The Clark County School District has a facility crisis — and it has nothing to do with its lack of classroom space.
The district needs about $1 billion worth of new schools to accommodate enrollment growth over the next decade, but that figure pales in comparison to the billions of dollars worth of maintenance, repairs and renovations needed at the system’s existing 357 schools and offices.
The exact figure is hard to accurately measure. The school district says it needs $6.5 billion for upgrades — a figure that nearly matches the estimated value of all the system’s buildings and land. Does Clark County really need to raze and rebuild all of its schools, including the ones built just a few years ago? Of course not. But the school district does need to do a better job maintaining its buildings and equipment, which require routine work to prevent them from falling into such disrepair that they completely fail prematurely.
The problem isn’t so much lack of funding. It’s poor management of existing funding. The school district — along with other governments — has robbed from its maintenance budget to boost the salaries of its employees and prevent other operational cuts.

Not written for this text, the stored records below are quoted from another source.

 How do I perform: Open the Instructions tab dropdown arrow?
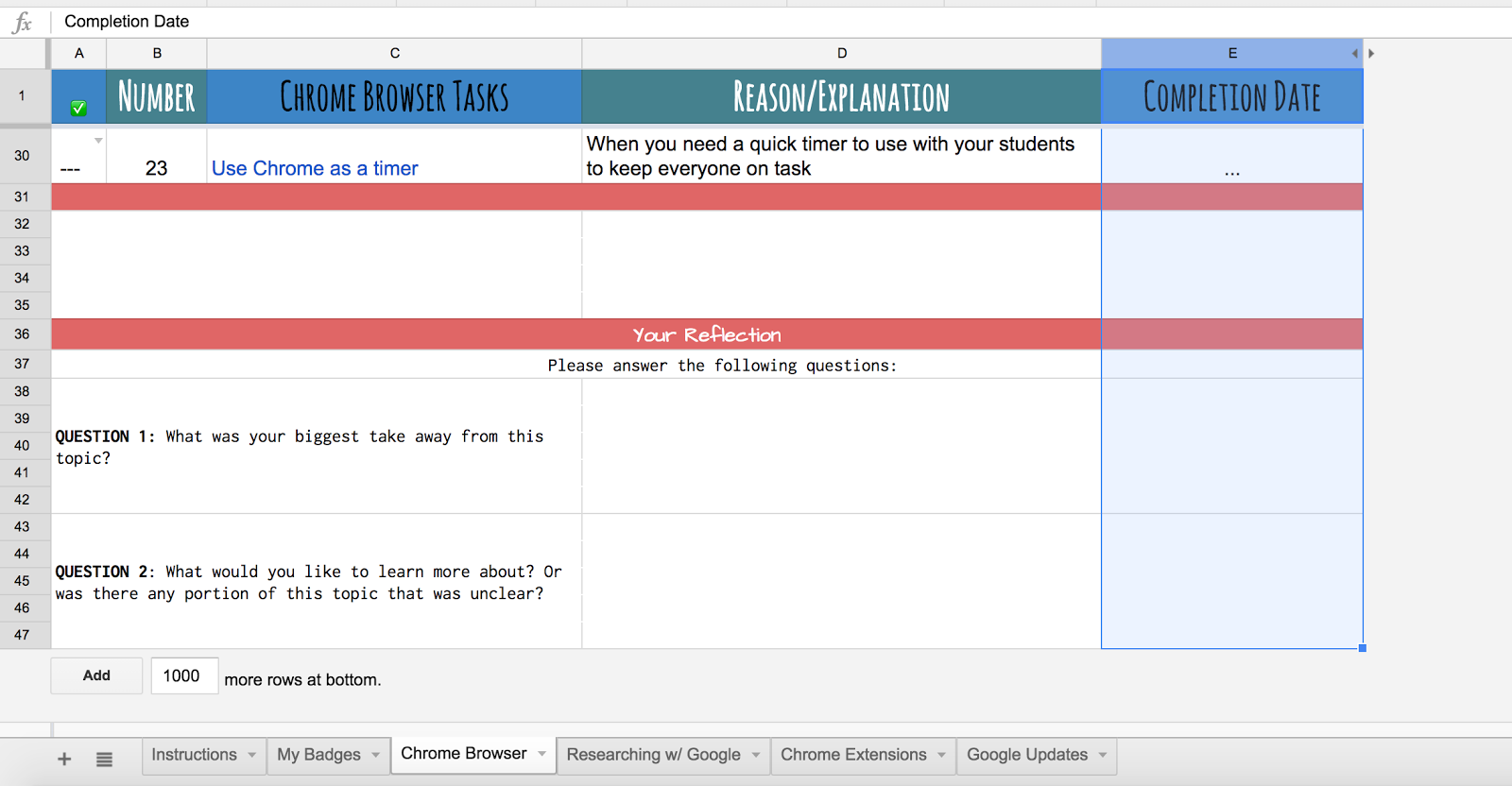tap(251, 755)
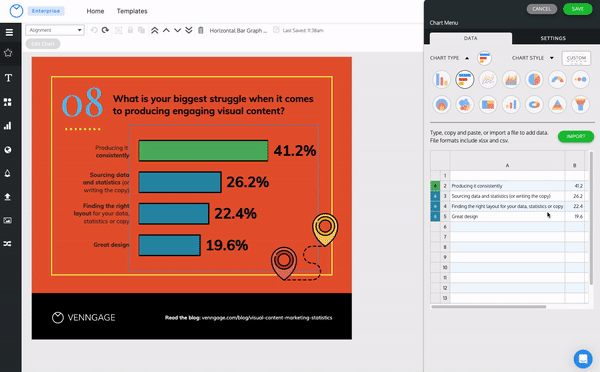
Task: Switch to the Settings tab
Action: 553,38
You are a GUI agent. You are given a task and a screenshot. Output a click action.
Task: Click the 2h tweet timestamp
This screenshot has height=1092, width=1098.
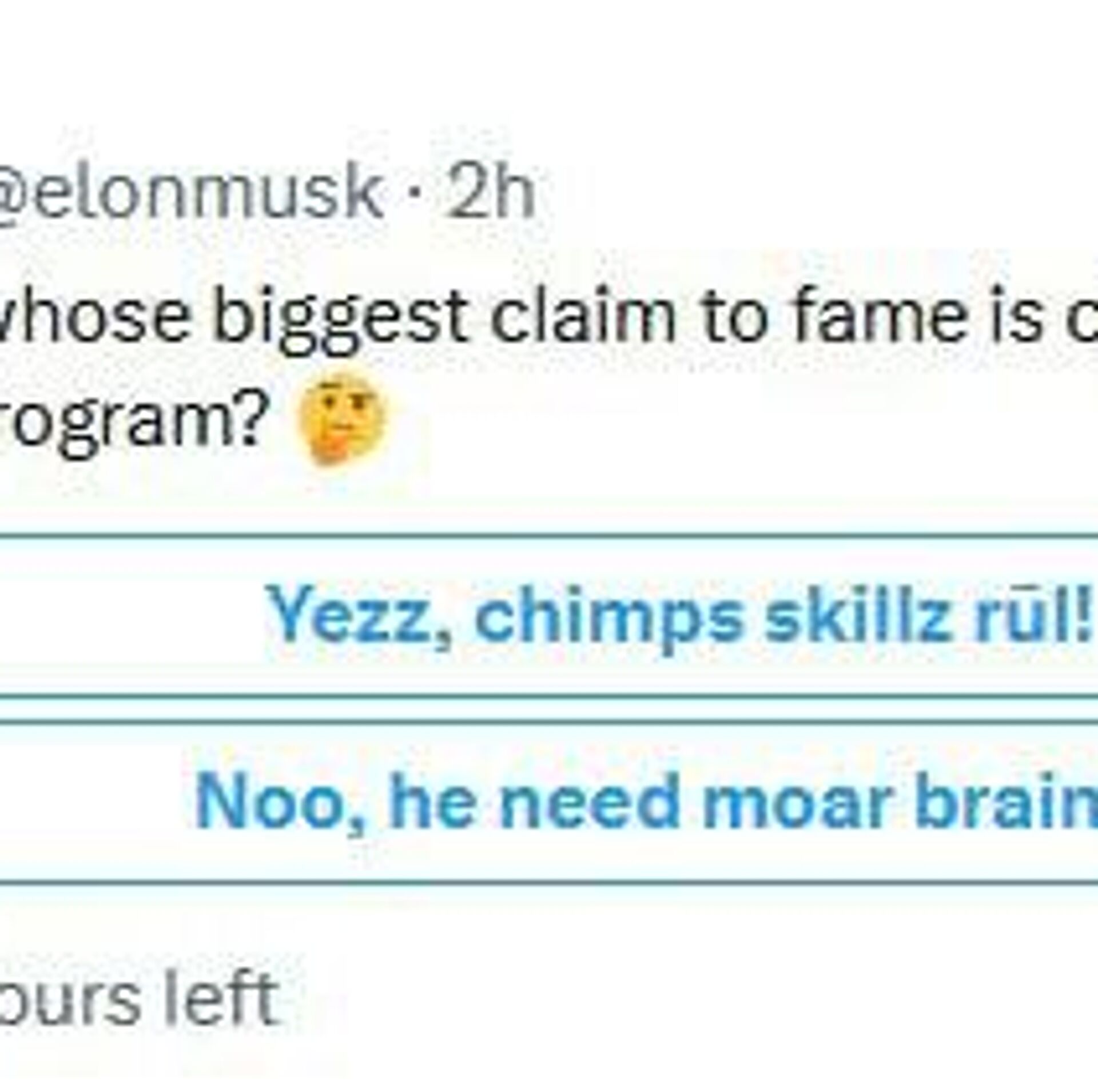[x=490, y=190]
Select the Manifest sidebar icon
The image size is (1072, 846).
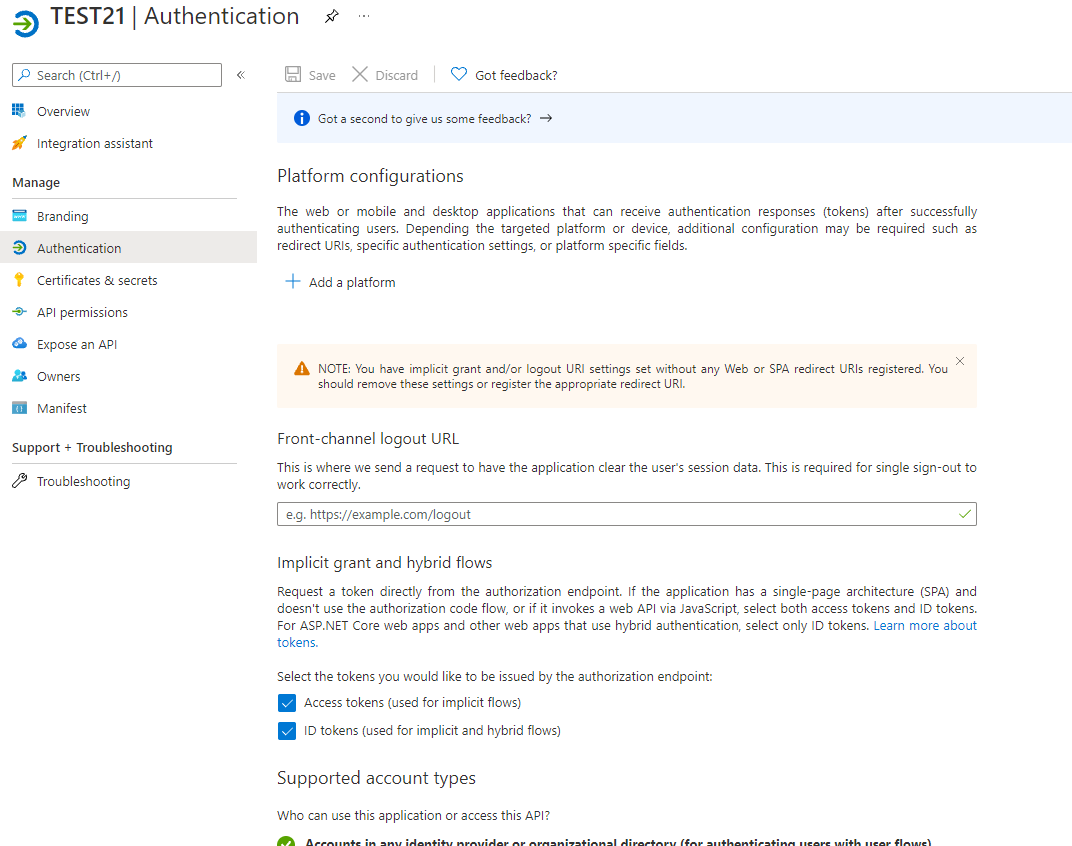click(x=20, y=408)
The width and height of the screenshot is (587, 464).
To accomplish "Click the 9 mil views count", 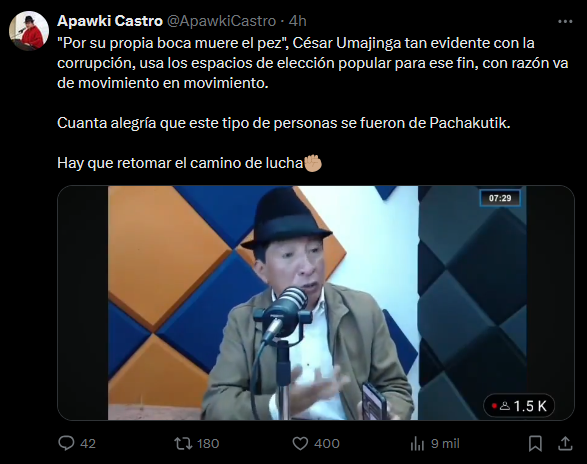I will 445,444.
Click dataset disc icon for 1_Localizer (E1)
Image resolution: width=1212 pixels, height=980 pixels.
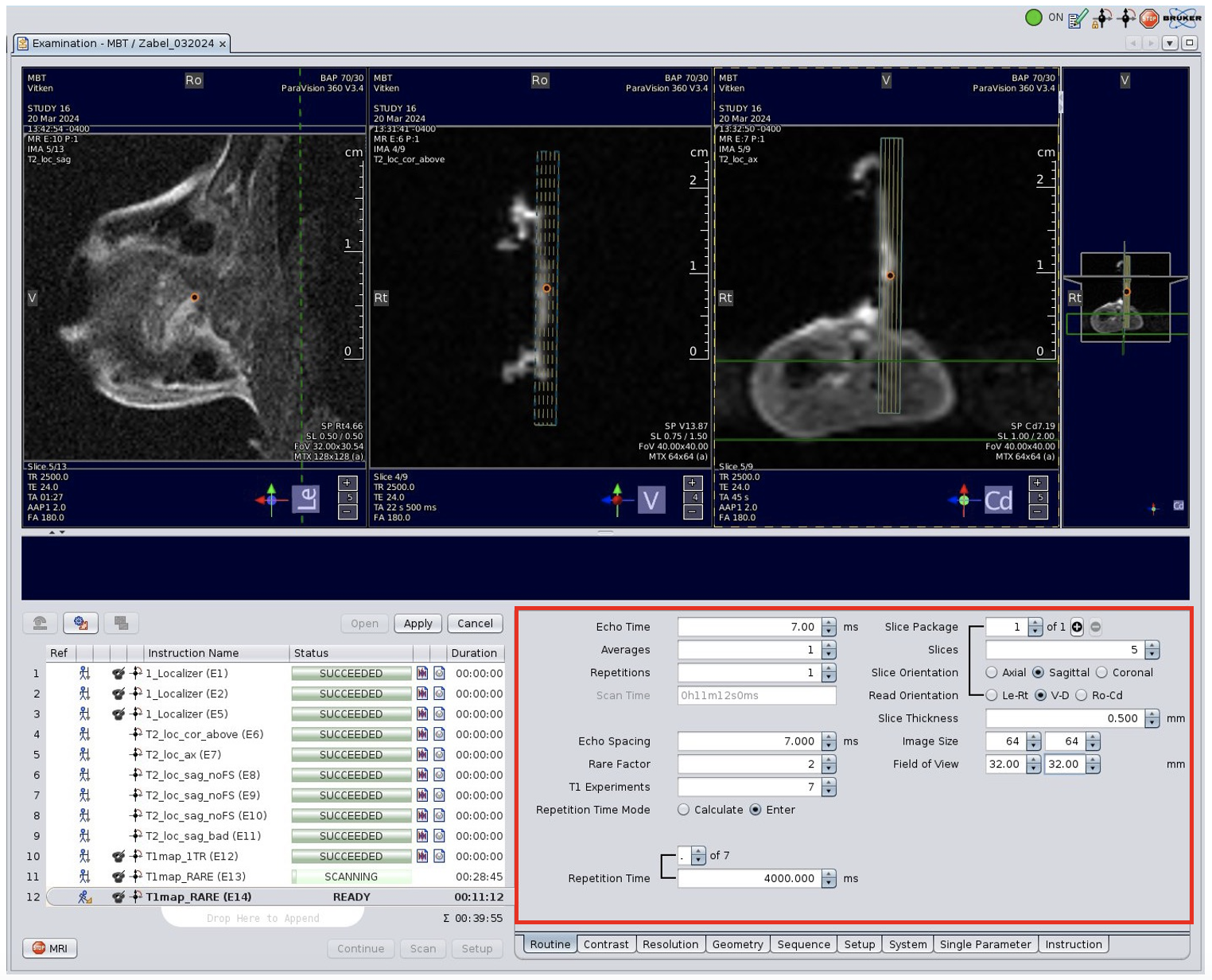pos(439,674)
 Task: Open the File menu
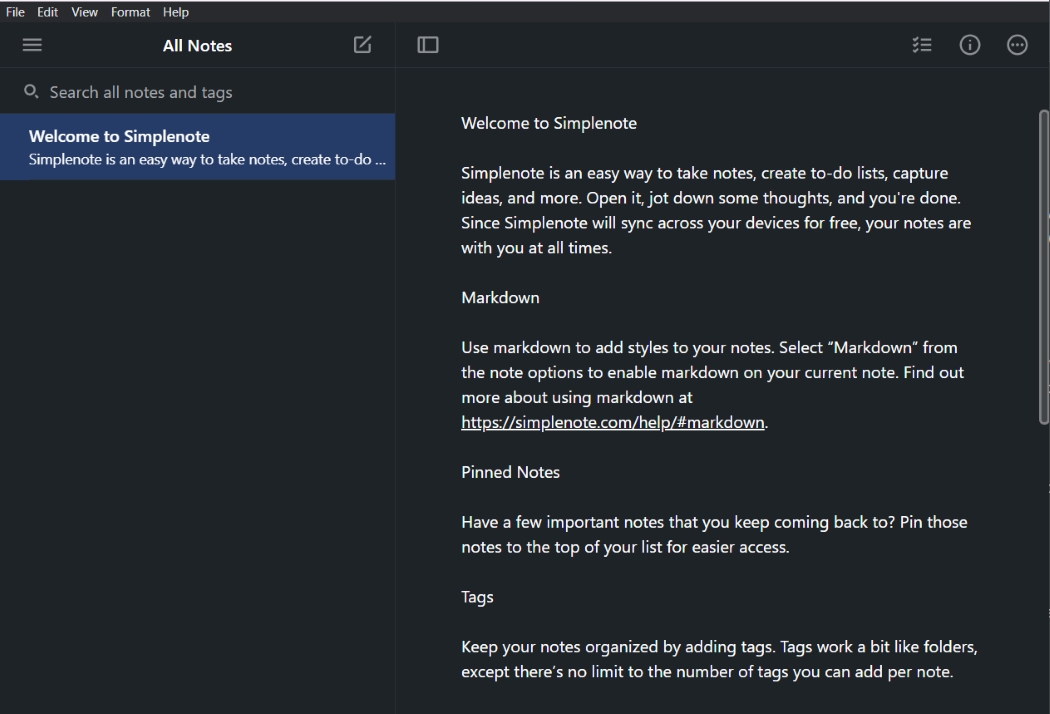click(x=15, y=12)
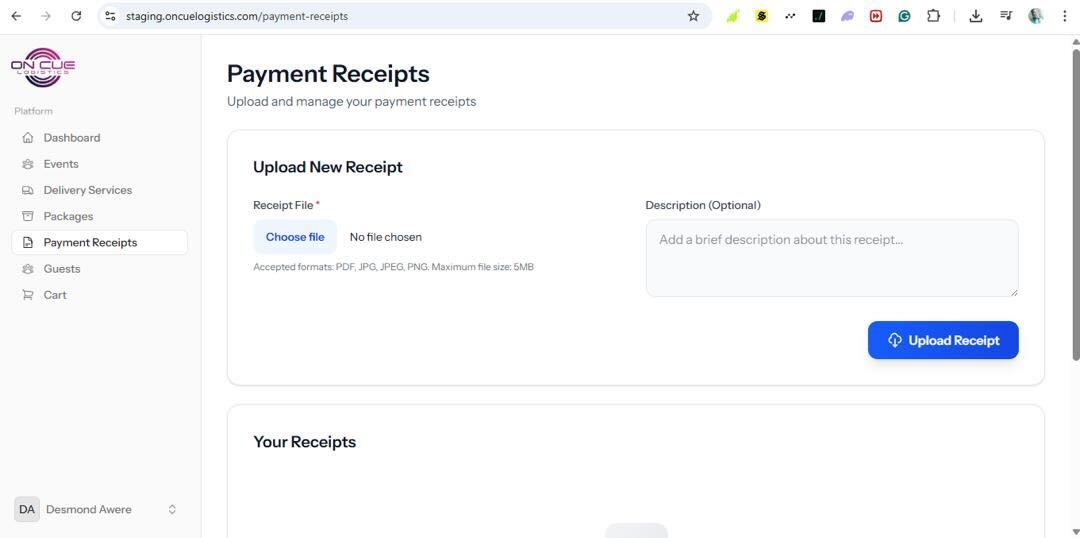Click the On Cue Logistics logo

point(43,67)
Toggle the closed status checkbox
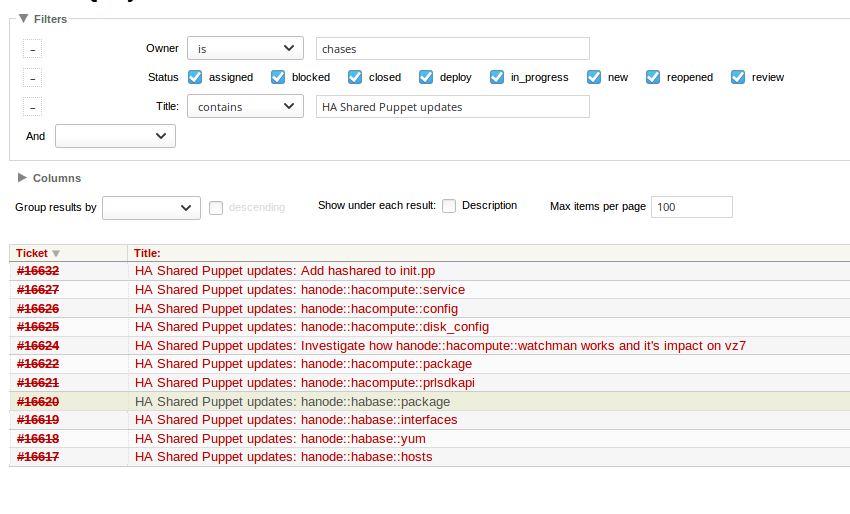The image size is (850, 514). click(355, 77)
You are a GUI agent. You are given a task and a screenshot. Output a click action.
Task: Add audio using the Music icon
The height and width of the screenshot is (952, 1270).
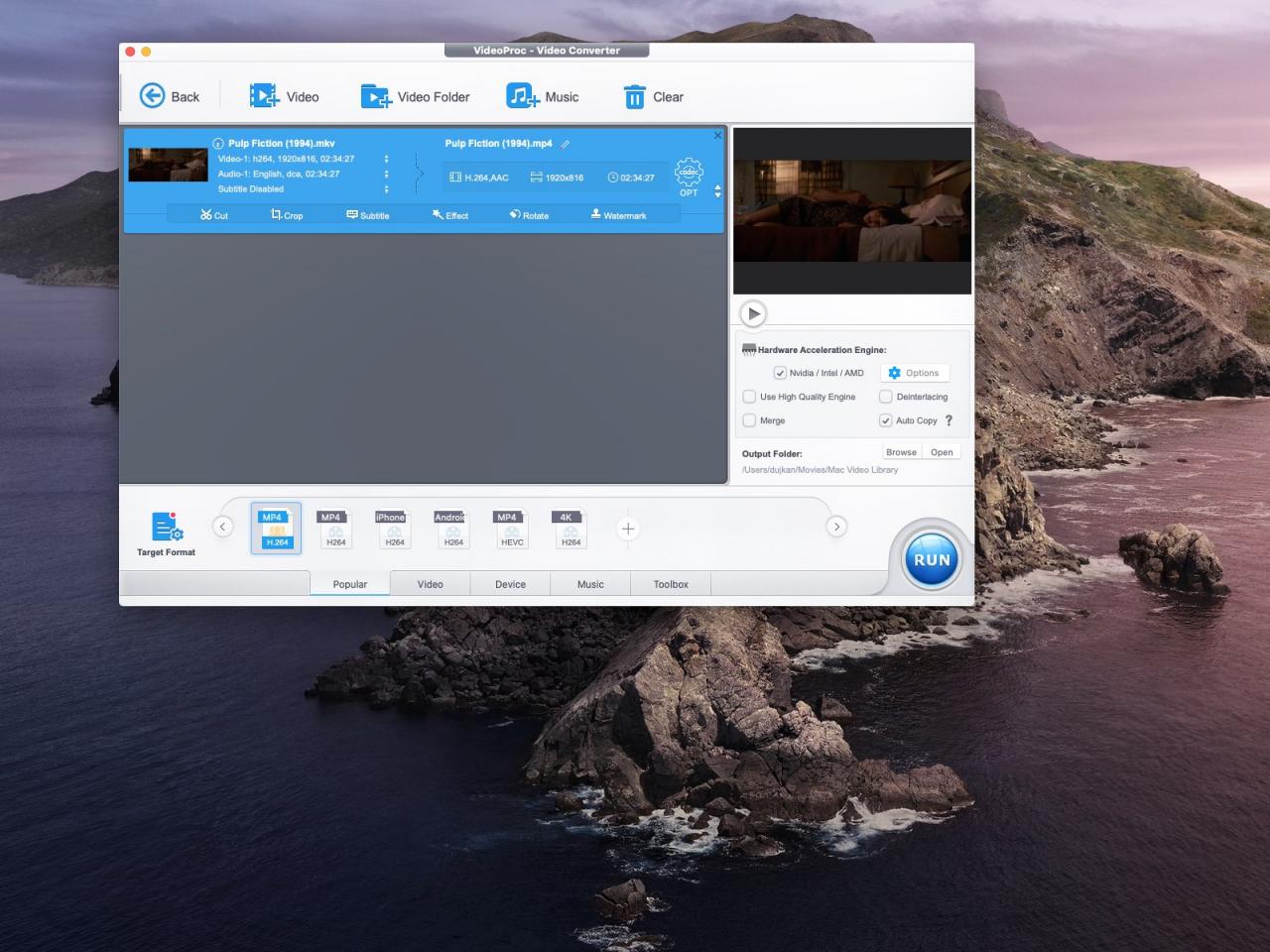pos(523,96)
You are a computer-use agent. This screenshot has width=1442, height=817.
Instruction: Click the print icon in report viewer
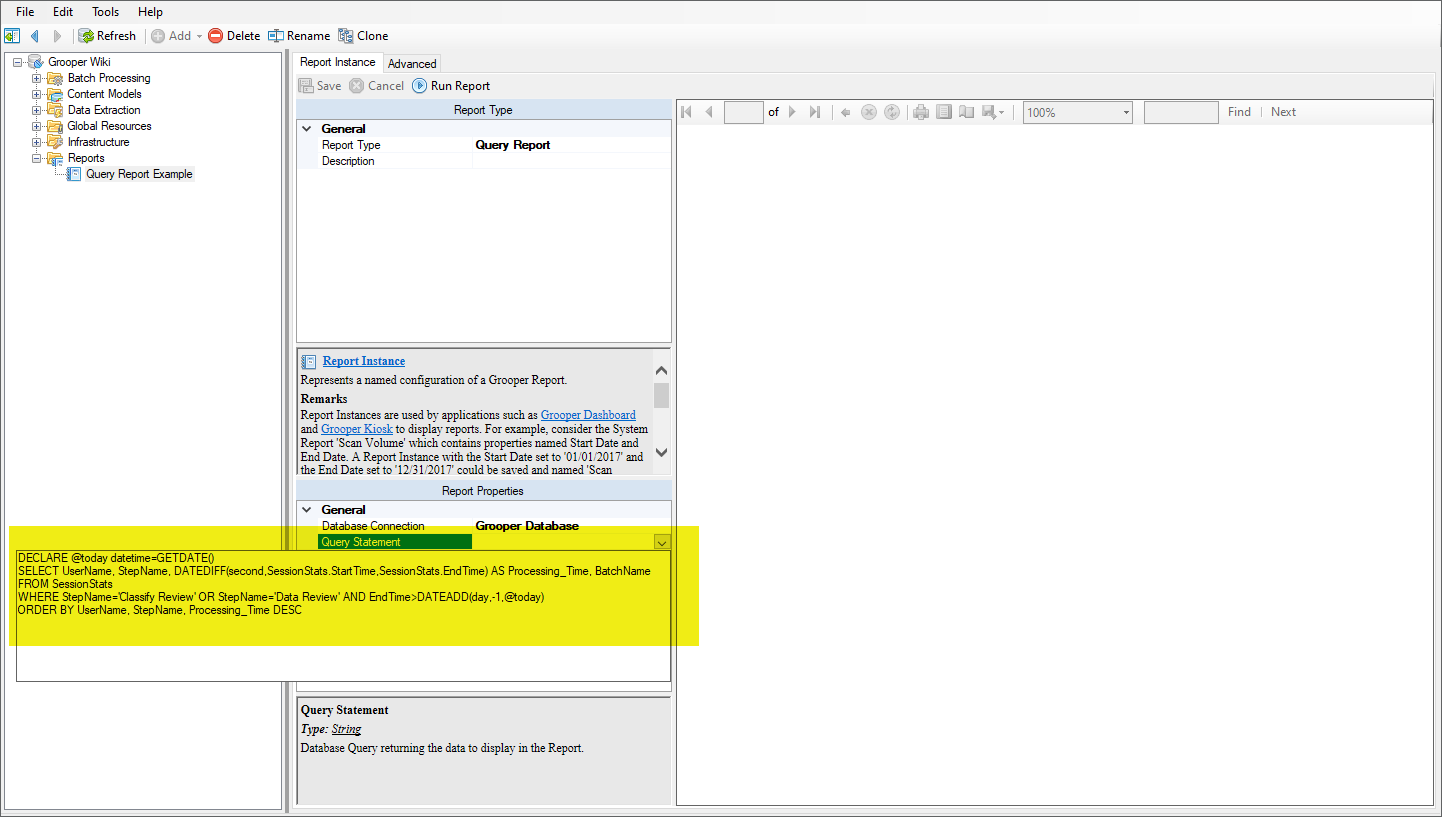[x=921, y=112]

Forty-seven maintenance jobs have been axed. Never mind that the district’s CFO has warned elected trustees that every dollar not spent on routine maintenance creates $4 in capital costs down the road in the form of major repairs and replacements.
The taxpayers can’t count on their governments to keep up with building maintenance and be good stewards of public resources, so they need help from the Legislature and Gov. Brian Sandoval. The Review-Journal’s seventh of 25 policy recommendations to lawmakers and Gov. Sandoval in 25 days: walling off maintenance funds to prevent their expenditure on other operations.
Governments can’t spend capital dollars on operations. Your school bond revenue will never support teacher salaries, bus fuel or school utilities. Maintenance funds should have the same statutory protection. Otherwise, governments have a perverse incentive to ignore maintenance: using capital dollars to replace everything from air conditioners to roofs instead of repair them. That’s hugely and unnecessarily expensive for the public.
Walling off maintenance funds also would prevent public employee unions from seeing those dollars in budgets and making salary demands that might be met by an arbitrator.
It would help greatly if the 2015 Legislature, which convenes Feb. 2, would pass two of our previous policy recommendations — ending binding arbitration and repealing the prevailing wage — to make tax dollars go farther and make school maintenance and construction cheaper. But protecting maintenance funds from being diverted out of political expedience would go a long way toward restoring accountability — and trust — in our governments.